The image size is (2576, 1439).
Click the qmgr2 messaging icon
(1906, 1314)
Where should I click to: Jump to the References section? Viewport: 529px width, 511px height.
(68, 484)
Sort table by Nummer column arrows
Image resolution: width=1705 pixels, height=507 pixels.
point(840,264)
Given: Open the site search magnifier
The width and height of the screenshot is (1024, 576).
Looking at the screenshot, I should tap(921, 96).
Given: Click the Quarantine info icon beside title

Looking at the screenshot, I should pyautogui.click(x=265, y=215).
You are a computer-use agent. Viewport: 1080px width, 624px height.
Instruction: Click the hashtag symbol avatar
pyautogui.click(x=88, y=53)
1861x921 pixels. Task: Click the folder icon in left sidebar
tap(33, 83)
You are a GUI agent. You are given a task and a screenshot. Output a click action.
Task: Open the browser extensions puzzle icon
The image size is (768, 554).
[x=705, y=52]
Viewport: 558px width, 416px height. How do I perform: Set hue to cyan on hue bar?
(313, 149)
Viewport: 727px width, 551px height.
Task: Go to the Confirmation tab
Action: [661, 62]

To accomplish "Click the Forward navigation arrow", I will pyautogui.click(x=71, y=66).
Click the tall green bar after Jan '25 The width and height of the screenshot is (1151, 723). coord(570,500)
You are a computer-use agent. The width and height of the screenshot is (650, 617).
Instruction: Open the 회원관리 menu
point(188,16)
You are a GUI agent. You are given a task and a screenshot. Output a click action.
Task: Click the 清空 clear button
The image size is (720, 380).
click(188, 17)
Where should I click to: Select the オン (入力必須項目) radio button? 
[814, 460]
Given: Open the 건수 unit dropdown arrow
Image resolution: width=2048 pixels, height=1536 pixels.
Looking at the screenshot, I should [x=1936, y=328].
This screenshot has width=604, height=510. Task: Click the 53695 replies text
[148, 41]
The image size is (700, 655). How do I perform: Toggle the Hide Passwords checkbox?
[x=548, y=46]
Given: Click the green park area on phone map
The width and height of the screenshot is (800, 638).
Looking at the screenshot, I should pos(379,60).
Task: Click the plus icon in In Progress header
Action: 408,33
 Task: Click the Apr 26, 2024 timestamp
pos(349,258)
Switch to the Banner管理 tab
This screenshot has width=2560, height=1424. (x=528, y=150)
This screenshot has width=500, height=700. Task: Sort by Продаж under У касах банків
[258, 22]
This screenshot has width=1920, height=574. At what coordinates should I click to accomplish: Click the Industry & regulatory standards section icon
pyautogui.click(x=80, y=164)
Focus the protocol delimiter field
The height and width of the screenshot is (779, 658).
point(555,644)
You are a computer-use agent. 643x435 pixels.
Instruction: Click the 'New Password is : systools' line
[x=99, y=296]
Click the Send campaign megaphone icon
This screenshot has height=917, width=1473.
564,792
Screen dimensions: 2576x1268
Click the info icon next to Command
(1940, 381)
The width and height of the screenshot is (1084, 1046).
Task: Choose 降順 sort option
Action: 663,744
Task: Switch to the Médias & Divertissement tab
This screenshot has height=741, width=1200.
○ ○ ○
Copy the records from the line with "The image size is (700, 655)." up to and including the line with "[x=548, y=46]", swapping "Hide Passwords" for "Show Passwords" and leaving everything else unchanged.

The image size is (700, 655). How do I perform: Toggle the Show Passwords checkbox?
[x=548, y=46]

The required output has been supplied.